• What you need to do:
Records follow. Print exactly the lines from the one that has "Click info icon next to Madalya Ayarla" through the one that has "You are a computer-use agent. Image", inclusive, and omit the pictures.
BEGIN Input records
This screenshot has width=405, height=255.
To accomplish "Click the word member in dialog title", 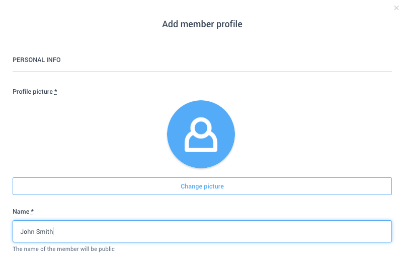I will click(x=197, y=24).
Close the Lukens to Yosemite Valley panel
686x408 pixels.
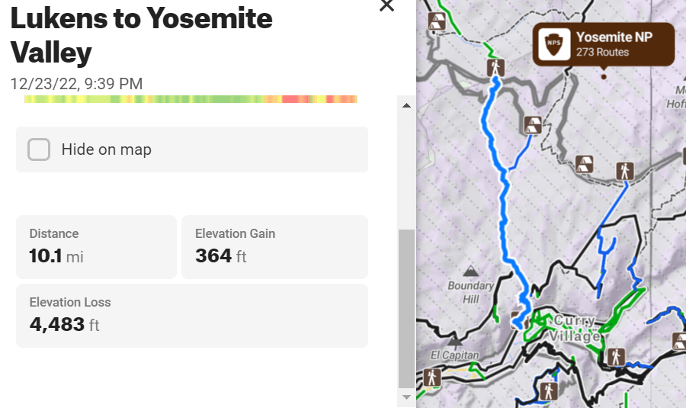coord(386,5)
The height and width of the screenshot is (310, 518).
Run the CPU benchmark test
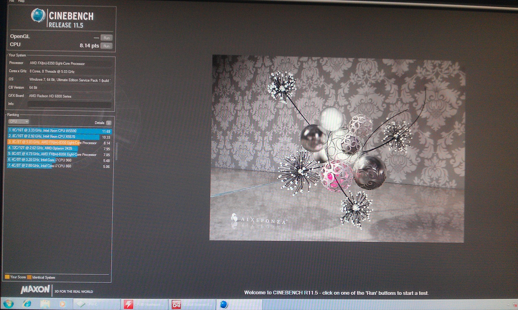pos(106,46)
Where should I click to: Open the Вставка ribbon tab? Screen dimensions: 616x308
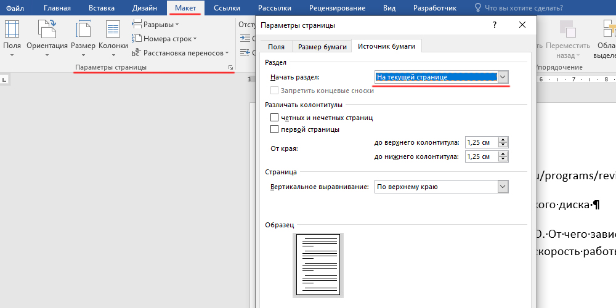(x=100, y=8)
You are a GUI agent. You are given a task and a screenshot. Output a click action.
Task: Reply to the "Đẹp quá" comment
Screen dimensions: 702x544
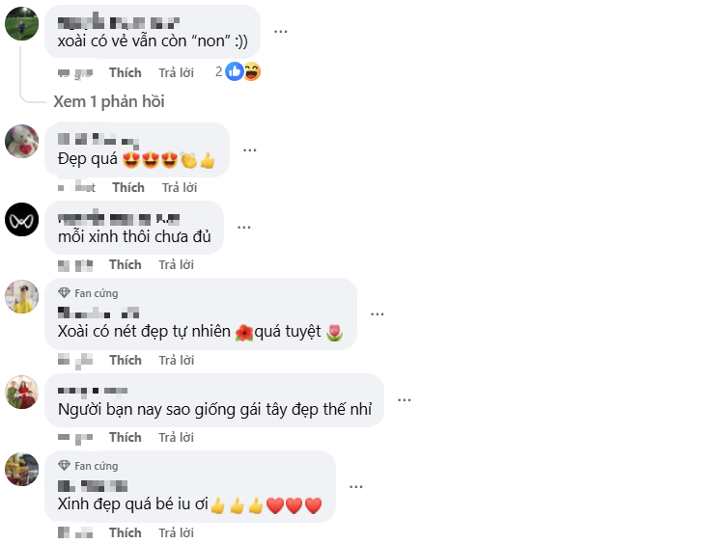click(x=179, y=187)
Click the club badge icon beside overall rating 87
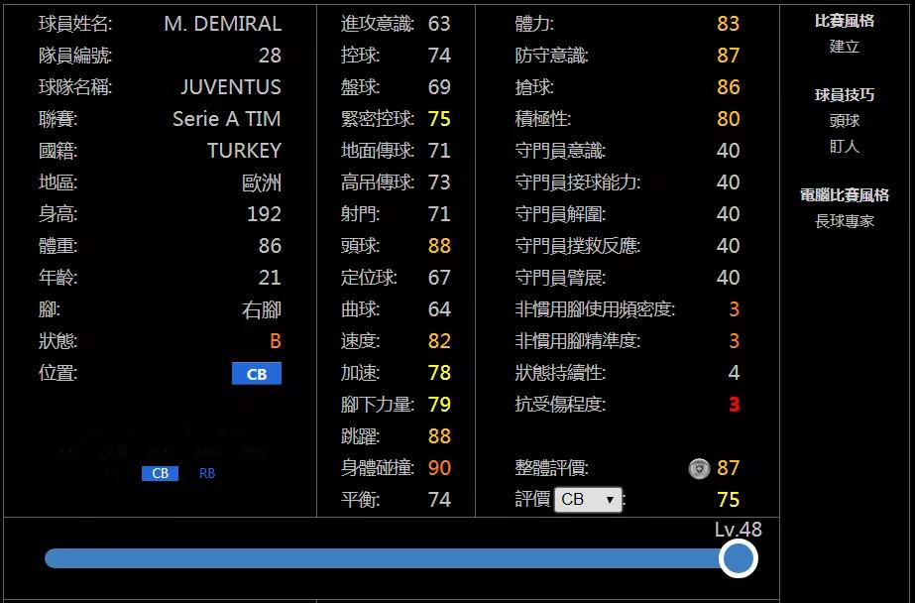The image size is (915, 603). 700,467
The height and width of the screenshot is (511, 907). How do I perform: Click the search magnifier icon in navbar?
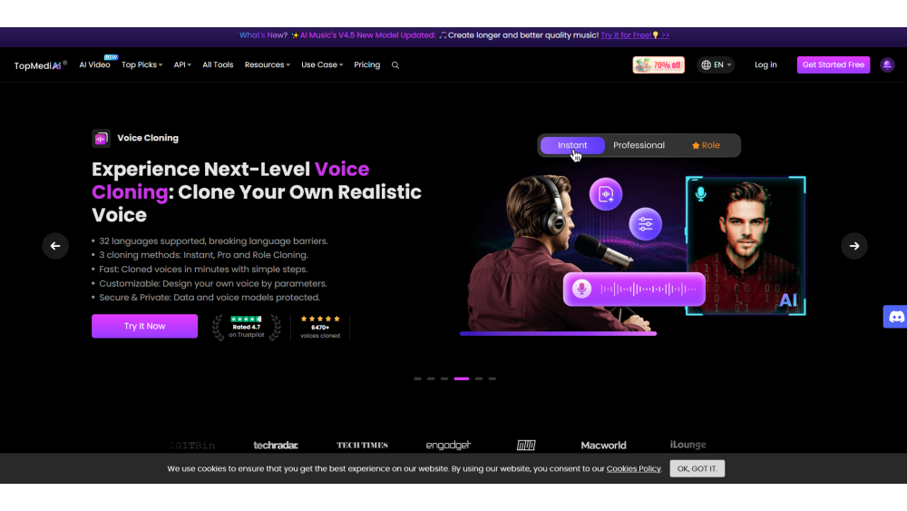[x=395, y=65]
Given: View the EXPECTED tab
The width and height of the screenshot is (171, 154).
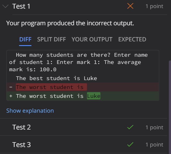Looking at the screenshot, I should [132, 40].
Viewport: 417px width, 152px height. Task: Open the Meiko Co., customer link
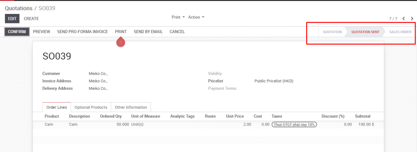point(98,74)
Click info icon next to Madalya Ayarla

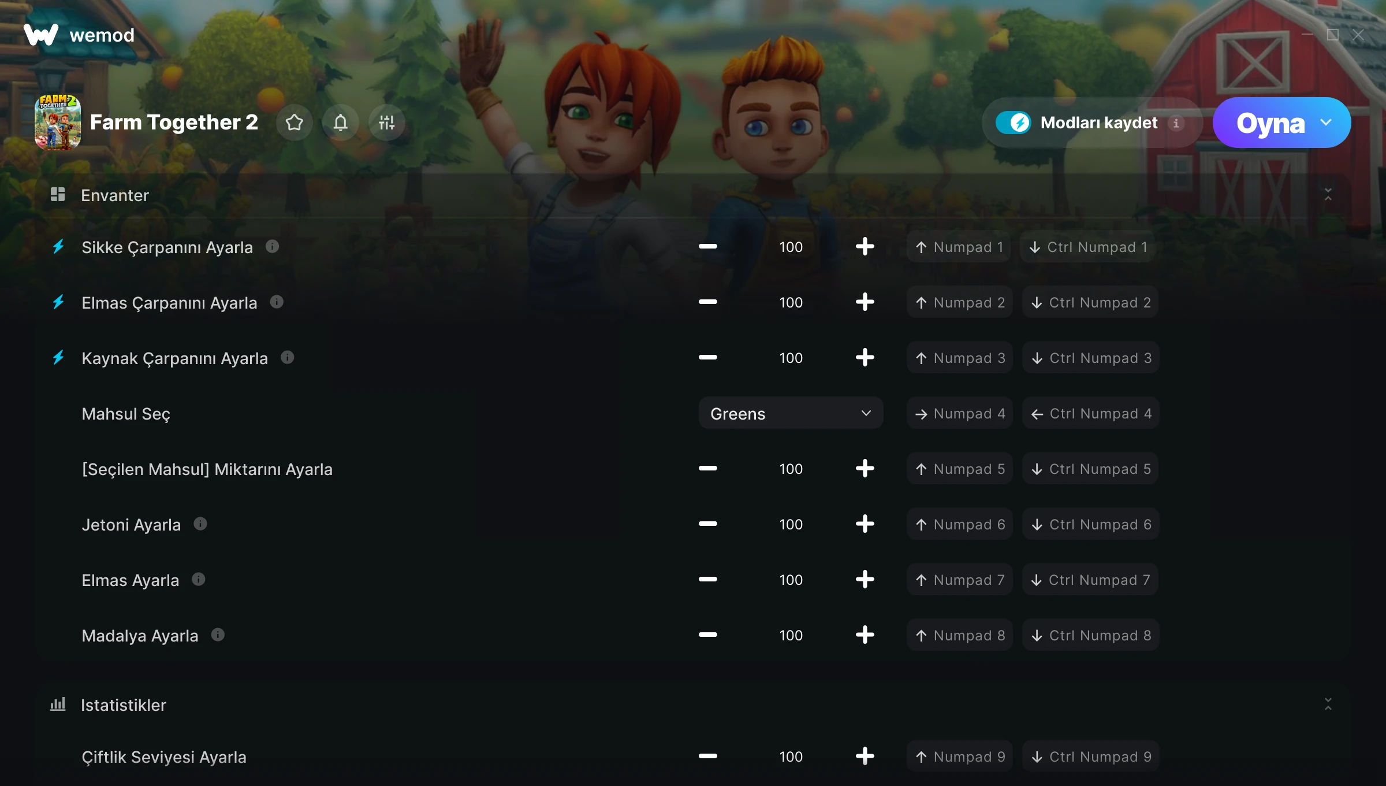[218, 635]
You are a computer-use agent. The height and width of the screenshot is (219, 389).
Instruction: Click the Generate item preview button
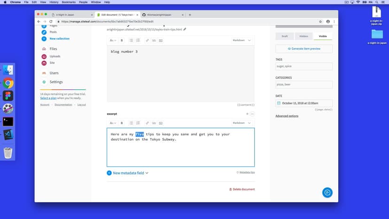click(x=304, y=49)
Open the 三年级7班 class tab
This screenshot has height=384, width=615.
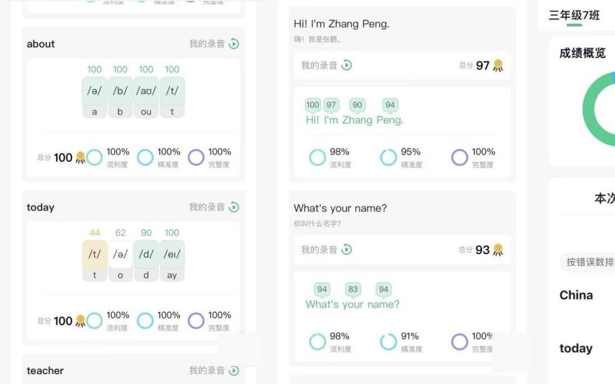click(x=574, y=15)
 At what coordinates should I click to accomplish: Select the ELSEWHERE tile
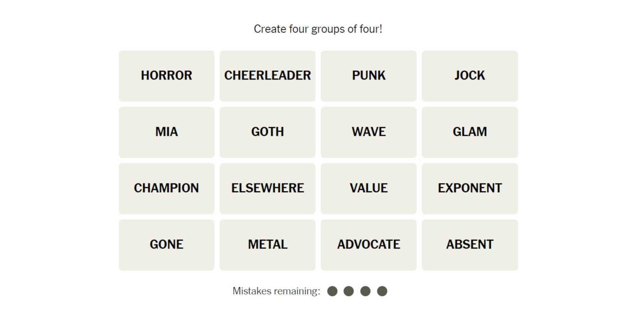(x=268, y=188)
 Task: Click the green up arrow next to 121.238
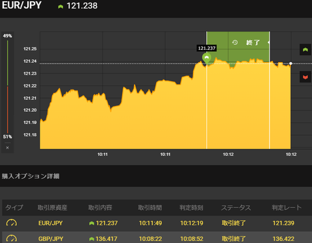[x=60, y=6]
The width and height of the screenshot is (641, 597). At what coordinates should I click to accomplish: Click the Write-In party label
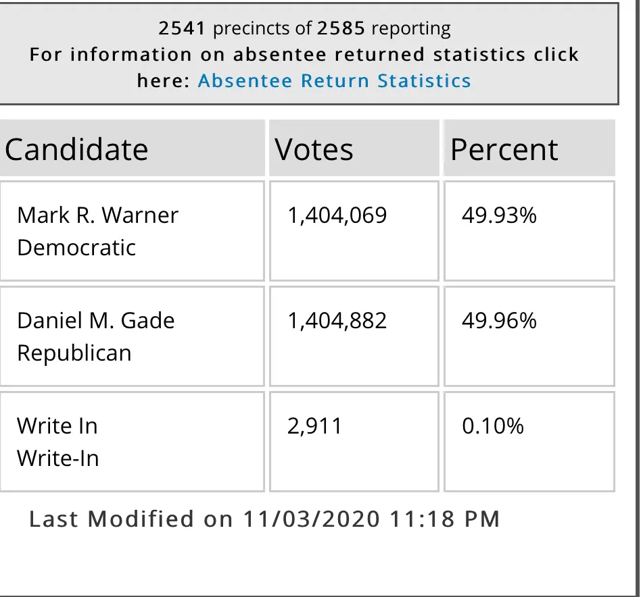coord(58,459)
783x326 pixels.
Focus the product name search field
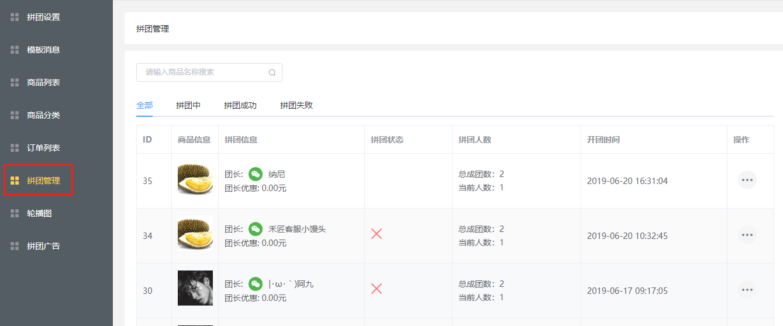[x=202, y=72]
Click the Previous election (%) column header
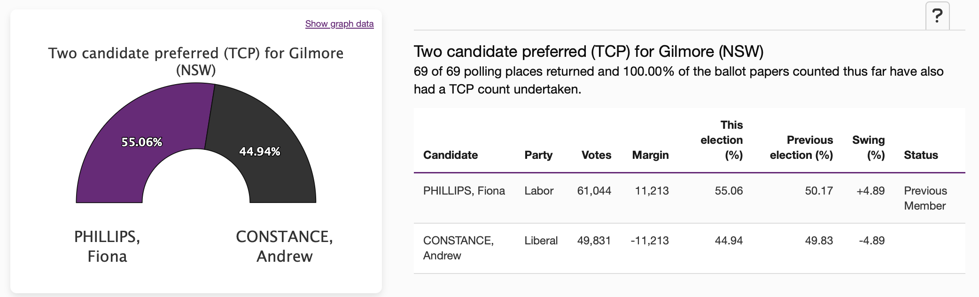This screenshot has height=297, width=979. [801, 148]
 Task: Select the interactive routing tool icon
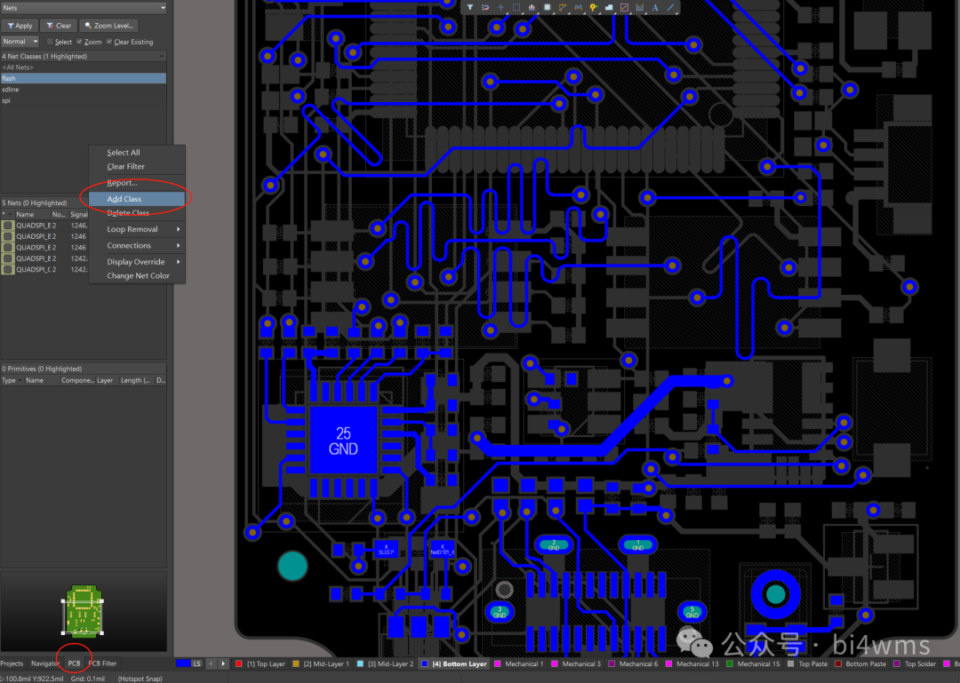tap(563, 7)
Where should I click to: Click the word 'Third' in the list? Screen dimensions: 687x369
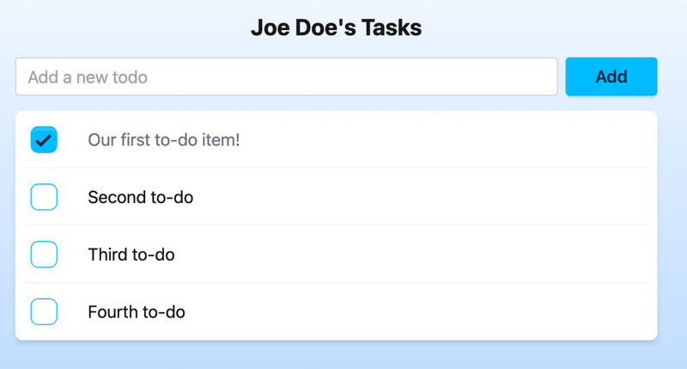[x=106, y=255]
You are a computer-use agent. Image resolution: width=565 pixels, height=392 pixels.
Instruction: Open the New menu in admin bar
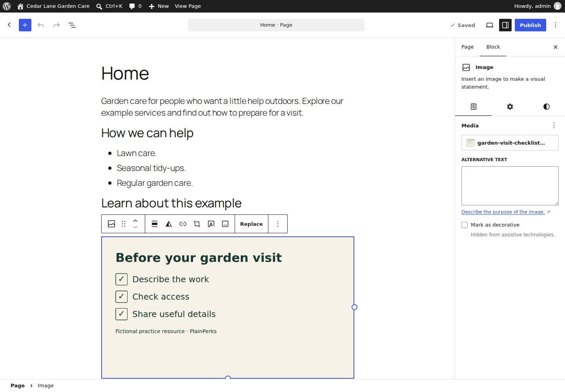point(159,6)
END Input records
• Solution to the problem:
Click info icon next to Madalya Ayarla

[218, 635]
You are a computer-use agent. The height and width of the screenshot is (219, 389).
Instruction: Click the Generate item preview button
click(x=304, y=49)
Open the 三年级7班 class tab
This screenshot has height=384, width=615.
click(x=574, y=15)
 At what coordinates should I click to accomplish: Select the ELSEWHERE tile
(x=268, y=188)
 Task: Click the green up arrow next to 121.238
[x=60, y=6]
The width and height of the screenshot is (641, 597). At what coordinates should I click to accomplish: Click the Write-In party label
coord(58,459)
783x326 pixels.
Focus the product name search field
[x=202, y=72]
Click the Previous election (%) column header
This screenshot has height=297, width=979. [801, 148]
 Task: Select the interactive routing tool icon
tap(563, 7)
Where should I click to: Click the word 'Third' in the list? Screen dimensions: 687x369
[x=106, y=255]
You are a computer-use agent. Image resolution: width=565 pixels, height=392 pixels.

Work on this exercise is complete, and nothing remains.